Technology alone won’t solve the climate crisis, but inspiring people to think about how we solve the problem can have enormous power. On a global scale, I think it’s been great to see accountability being asked of  “Big Tech”, and people asking the questions about how much influence tech platforms have had in people’s lives, and especially in political systems.

Getting the balance between privacy, data access and the kinds of data being stored, including bio data as humans interface with AI and other platforms will be critical. More than ever we need to be asking what kind of world are we creating, who is creating it and will it create more problems than it solves.

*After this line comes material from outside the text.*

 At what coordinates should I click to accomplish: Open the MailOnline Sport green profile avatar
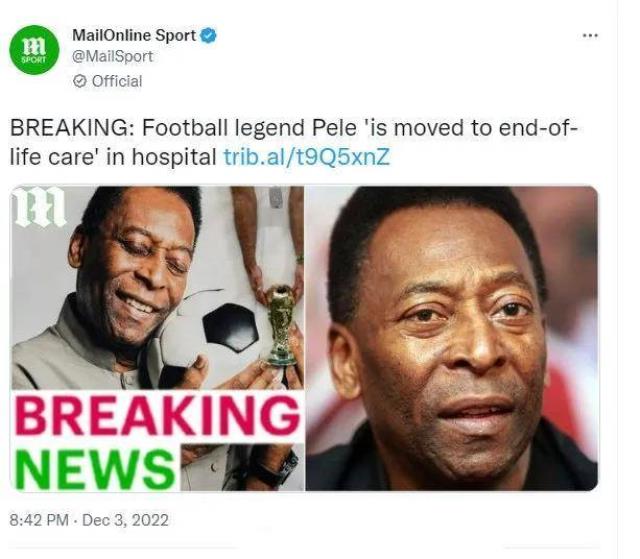click(x=34, y=50)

That more people are looking at “tech ethics” and demanding change is significant and necessary.

 

Giorgio Baracchi, co-founder and CEO, RecycleSmart

Giorgio Baracchi

Co-founder and CEO, RecycleSmart

The WeWork missed IPO. Definitely a great lesson for the startup community about how investors perceived real value.

 

Rob Weston

General Manager, Worksmith

The success of Birchal, the Australian Equity crowdfunding platform, to support and attract new investors to startups.  Their success opens up so many possibilities for small businesses in Australia going forward.

 

Sunil Vohra

Co-founder, The Workability Index

Increased collaboration and sharing of ideas at conferences and hubs – allowing for these
gatherings helps ideas grow.

 

Ian Yip, co-founder and CEO of Avertro

Ian Yip

Co-founder and CEO, Avertro

The amount and size of M&A activity and exits in the cybersecurity industry was staggering in 2019. It validates how important cyber is to the world, and how profitable and impactful it can be for investors to back cybersecurity companies.

 

 

Lara Solomon

Founder and CEO, Story Antics

Well, obviously the launch of Antler into Sydney!  Giving more opportunities to tech entrepreneurs.

 

 

Cortina McCurry. co-founder and CEO, Caia

Cortina McCurry

Co-founder and CEO, Caia

It’s been exciting to see the number of companies focused on using technology to improve women’s health launching around the world – many founded by women – and getting funded.

There has been almost $1 billion in investment in 2019. Up from a mere $200 million or so, three years ago.

 

 

 

Skye Theodorou, co-founder and CEO of upcover

Skye Theodorou

Co-founder and CEO, upcover

I love that insurtechs globally are carving out a name for themselves with unicorn status – wefox Group’s latest valuation of $1.65 billion takes the cake for me.